Across the records that follow, how many lines contain the string "Close"? Answer with the number only.

[Records excerpted from a collection]
>>
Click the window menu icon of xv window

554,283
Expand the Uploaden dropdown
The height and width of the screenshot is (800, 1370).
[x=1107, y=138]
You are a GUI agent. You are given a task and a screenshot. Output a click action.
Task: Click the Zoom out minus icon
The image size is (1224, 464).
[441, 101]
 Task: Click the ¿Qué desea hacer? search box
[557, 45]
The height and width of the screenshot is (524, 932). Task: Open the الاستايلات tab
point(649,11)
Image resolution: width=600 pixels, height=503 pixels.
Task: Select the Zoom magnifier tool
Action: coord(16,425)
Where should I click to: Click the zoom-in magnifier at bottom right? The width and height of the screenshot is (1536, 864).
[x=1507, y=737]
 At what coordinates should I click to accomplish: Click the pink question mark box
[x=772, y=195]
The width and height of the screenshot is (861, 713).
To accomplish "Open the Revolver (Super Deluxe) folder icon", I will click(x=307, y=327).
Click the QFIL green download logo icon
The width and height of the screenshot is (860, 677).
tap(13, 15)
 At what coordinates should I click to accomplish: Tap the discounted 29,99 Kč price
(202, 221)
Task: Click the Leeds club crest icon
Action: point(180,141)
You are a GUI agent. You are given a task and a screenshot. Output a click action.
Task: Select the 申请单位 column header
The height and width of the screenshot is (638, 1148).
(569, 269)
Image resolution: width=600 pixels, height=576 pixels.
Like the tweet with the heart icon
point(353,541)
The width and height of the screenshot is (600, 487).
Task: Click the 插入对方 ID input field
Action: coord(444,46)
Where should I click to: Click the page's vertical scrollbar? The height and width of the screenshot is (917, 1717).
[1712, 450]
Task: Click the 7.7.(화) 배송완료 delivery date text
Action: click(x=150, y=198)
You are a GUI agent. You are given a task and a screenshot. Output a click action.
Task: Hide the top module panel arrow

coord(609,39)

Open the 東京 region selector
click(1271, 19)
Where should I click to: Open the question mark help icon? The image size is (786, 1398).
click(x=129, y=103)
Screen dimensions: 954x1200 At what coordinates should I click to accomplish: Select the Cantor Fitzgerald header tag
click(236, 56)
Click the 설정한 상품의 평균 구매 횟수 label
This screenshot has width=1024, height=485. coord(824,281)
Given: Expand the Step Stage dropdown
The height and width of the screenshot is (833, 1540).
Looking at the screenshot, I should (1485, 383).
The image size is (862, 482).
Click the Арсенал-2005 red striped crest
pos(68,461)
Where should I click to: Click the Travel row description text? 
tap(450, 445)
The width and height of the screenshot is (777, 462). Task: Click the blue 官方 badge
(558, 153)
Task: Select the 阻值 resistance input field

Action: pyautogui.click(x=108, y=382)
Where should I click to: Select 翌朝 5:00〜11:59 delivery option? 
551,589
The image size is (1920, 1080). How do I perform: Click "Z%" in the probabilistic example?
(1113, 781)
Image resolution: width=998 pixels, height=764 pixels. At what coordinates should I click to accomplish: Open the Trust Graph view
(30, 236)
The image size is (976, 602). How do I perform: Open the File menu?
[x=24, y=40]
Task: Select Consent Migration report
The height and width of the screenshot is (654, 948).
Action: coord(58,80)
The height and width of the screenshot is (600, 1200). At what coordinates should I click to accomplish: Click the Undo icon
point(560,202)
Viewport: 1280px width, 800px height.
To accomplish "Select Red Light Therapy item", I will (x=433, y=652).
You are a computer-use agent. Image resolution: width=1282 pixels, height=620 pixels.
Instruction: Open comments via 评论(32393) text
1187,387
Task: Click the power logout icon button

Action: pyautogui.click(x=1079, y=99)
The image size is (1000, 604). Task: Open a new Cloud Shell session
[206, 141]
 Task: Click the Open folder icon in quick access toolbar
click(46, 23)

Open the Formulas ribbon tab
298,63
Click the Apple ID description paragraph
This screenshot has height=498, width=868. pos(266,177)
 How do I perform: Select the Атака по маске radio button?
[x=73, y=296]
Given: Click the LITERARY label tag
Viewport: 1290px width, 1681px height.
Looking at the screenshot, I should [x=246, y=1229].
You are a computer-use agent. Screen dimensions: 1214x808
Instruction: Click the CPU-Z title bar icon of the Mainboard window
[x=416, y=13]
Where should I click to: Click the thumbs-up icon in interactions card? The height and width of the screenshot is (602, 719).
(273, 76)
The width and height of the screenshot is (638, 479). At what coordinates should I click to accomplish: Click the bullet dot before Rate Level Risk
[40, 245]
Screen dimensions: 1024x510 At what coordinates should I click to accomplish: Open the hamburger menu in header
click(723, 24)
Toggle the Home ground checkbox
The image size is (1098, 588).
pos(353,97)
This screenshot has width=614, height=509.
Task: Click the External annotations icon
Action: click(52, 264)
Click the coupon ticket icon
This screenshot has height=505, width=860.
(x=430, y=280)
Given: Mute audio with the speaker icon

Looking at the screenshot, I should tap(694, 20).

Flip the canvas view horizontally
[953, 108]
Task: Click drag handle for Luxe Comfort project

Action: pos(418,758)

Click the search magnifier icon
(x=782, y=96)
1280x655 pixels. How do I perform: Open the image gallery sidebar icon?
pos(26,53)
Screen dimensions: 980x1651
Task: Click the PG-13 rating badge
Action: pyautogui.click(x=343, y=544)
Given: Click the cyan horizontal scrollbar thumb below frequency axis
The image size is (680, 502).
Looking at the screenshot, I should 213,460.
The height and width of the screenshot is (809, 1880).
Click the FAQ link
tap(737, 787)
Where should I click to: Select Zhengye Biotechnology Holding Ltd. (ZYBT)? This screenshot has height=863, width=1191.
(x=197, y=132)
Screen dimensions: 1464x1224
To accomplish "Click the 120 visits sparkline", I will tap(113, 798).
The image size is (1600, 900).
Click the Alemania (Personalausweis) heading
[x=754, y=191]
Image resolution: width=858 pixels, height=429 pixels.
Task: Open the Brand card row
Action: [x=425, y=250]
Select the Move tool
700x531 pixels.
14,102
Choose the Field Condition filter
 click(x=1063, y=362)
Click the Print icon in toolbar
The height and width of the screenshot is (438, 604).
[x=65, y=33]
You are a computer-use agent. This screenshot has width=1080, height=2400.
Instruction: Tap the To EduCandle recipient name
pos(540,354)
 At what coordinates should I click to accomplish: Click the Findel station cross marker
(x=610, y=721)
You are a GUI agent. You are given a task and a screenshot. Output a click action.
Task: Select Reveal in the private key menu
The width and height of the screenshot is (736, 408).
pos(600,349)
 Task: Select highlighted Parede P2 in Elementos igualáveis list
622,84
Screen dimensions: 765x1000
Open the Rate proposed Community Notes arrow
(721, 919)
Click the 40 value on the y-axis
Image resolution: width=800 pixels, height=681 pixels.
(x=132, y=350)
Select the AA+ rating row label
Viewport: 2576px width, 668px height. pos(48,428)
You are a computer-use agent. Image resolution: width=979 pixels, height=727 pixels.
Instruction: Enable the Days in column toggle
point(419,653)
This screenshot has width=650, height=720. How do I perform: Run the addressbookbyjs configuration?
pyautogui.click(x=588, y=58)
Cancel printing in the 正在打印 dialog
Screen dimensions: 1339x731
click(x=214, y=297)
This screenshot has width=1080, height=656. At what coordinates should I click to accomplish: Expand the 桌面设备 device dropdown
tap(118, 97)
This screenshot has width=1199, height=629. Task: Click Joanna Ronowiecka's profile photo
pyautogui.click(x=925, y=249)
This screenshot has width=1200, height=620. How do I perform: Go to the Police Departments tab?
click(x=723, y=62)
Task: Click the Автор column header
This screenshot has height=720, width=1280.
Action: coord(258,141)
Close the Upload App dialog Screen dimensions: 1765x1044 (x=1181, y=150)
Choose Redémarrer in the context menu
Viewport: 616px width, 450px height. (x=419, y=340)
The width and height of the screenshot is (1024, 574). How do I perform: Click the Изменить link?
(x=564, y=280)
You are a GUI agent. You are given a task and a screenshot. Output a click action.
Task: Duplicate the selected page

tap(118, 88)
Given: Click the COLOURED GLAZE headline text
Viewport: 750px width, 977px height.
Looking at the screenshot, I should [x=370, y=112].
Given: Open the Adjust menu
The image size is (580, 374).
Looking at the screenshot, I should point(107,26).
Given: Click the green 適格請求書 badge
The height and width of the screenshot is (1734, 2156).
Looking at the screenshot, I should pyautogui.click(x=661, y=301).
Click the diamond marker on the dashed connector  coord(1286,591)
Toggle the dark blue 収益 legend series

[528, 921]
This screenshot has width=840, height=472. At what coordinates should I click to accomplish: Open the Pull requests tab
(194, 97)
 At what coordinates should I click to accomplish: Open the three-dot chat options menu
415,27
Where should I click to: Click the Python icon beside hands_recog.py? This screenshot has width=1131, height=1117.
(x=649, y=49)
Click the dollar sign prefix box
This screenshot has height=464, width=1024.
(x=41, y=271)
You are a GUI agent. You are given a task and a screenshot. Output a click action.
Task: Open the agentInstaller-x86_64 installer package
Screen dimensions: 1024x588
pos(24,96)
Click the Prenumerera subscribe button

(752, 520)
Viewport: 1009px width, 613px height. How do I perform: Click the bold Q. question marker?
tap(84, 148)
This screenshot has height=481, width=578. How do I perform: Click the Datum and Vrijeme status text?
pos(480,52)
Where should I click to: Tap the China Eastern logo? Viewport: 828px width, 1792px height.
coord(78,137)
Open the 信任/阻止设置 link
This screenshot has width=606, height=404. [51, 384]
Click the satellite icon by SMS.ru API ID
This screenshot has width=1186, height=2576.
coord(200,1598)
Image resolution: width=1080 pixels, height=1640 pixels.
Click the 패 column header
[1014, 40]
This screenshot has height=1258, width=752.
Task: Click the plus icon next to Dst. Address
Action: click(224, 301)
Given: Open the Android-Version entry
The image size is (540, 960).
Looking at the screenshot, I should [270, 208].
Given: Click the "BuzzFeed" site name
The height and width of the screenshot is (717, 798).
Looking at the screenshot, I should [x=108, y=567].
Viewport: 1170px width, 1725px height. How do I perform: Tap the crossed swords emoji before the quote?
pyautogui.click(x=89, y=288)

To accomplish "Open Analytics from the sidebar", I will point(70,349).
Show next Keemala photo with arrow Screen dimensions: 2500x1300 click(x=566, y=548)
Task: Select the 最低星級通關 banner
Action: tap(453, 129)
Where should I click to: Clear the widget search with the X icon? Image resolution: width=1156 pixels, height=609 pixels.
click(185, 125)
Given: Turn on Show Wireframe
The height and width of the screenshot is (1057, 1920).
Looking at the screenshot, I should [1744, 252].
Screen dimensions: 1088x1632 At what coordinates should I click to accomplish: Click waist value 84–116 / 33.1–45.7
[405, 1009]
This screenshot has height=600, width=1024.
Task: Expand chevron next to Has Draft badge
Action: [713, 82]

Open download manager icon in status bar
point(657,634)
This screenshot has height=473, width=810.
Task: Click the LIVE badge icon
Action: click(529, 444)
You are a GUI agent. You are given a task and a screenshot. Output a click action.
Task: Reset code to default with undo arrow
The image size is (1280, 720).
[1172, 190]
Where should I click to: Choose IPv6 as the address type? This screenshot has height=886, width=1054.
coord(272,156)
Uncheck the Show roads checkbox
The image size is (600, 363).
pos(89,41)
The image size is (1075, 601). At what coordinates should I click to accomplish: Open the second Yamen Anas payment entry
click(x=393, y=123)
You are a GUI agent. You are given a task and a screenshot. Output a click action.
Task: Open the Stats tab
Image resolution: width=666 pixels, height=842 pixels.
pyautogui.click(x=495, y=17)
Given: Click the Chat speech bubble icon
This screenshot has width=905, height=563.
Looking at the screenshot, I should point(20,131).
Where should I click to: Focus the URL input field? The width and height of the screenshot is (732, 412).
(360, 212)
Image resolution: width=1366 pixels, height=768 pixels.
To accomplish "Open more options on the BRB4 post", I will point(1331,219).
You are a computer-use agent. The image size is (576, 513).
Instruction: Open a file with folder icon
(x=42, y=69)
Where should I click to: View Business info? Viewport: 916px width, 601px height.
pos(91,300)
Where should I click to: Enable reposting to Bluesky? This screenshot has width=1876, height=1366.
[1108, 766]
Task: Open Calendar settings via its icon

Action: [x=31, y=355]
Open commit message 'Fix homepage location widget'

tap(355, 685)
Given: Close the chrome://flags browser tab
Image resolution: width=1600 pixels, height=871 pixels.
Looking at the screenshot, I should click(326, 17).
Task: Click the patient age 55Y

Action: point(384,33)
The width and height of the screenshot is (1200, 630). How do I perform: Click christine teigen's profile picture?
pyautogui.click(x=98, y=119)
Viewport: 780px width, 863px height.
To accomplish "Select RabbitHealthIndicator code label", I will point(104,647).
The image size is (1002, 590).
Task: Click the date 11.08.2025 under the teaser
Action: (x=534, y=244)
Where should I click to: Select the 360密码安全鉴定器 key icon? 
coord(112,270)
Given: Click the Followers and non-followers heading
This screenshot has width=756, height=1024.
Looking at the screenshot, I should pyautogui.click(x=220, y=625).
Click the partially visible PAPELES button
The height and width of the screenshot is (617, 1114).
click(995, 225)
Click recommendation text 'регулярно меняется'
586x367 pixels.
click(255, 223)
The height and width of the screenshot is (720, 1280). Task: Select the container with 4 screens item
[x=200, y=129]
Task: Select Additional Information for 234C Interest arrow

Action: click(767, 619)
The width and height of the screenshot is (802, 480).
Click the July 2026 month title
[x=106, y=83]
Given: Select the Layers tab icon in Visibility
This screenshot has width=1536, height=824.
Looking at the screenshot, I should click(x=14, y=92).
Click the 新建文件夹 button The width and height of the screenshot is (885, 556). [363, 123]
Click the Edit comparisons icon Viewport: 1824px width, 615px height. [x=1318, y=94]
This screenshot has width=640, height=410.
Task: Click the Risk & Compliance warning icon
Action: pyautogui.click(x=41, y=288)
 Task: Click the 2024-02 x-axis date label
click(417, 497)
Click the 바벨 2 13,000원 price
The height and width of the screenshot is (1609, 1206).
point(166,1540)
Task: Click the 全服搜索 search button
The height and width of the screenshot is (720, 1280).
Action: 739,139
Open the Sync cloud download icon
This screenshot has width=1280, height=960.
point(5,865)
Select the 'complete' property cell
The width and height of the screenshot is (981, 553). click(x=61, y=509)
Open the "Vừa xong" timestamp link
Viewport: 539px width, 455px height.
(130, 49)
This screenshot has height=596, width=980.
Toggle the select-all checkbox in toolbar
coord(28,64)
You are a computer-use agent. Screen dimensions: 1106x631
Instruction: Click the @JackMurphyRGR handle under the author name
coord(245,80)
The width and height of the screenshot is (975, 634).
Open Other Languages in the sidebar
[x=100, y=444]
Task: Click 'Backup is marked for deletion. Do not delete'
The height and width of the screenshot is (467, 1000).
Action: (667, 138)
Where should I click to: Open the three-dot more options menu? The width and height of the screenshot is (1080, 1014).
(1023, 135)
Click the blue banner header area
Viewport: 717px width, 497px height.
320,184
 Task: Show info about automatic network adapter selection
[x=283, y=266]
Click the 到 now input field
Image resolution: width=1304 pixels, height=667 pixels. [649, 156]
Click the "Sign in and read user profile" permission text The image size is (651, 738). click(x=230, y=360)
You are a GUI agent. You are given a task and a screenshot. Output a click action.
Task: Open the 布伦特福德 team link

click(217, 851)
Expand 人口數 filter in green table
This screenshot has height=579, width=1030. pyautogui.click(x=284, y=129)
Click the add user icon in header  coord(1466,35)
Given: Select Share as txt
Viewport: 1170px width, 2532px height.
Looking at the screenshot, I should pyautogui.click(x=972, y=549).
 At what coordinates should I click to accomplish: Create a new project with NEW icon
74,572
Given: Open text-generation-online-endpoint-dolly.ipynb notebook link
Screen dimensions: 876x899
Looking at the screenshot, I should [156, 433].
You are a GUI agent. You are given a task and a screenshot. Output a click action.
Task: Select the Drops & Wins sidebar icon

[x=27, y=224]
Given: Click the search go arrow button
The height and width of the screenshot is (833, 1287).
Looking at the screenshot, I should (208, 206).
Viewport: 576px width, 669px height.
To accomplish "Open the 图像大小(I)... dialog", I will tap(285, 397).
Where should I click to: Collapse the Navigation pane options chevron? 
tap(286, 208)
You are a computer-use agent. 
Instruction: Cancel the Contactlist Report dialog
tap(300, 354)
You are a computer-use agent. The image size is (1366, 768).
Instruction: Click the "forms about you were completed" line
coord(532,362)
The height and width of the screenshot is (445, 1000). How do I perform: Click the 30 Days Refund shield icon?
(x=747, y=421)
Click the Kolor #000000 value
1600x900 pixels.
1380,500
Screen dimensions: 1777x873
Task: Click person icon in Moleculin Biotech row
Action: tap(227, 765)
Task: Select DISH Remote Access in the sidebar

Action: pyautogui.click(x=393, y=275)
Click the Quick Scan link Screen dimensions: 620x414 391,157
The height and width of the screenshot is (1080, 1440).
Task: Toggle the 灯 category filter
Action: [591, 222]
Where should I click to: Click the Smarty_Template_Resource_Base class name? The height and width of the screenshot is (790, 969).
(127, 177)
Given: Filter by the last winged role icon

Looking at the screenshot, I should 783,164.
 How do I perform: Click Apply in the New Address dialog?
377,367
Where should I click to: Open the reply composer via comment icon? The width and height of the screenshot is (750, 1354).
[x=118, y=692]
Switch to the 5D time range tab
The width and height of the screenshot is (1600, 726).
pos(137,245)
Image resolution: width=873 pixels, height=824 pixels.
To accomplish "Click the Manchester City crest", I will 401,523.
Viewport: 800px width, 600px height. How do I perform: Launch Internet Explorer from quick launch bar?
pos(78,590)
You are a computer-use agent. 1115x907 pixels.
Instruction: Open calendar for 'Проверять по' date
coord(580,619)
<<
■ EXERCISE RESULT ■
2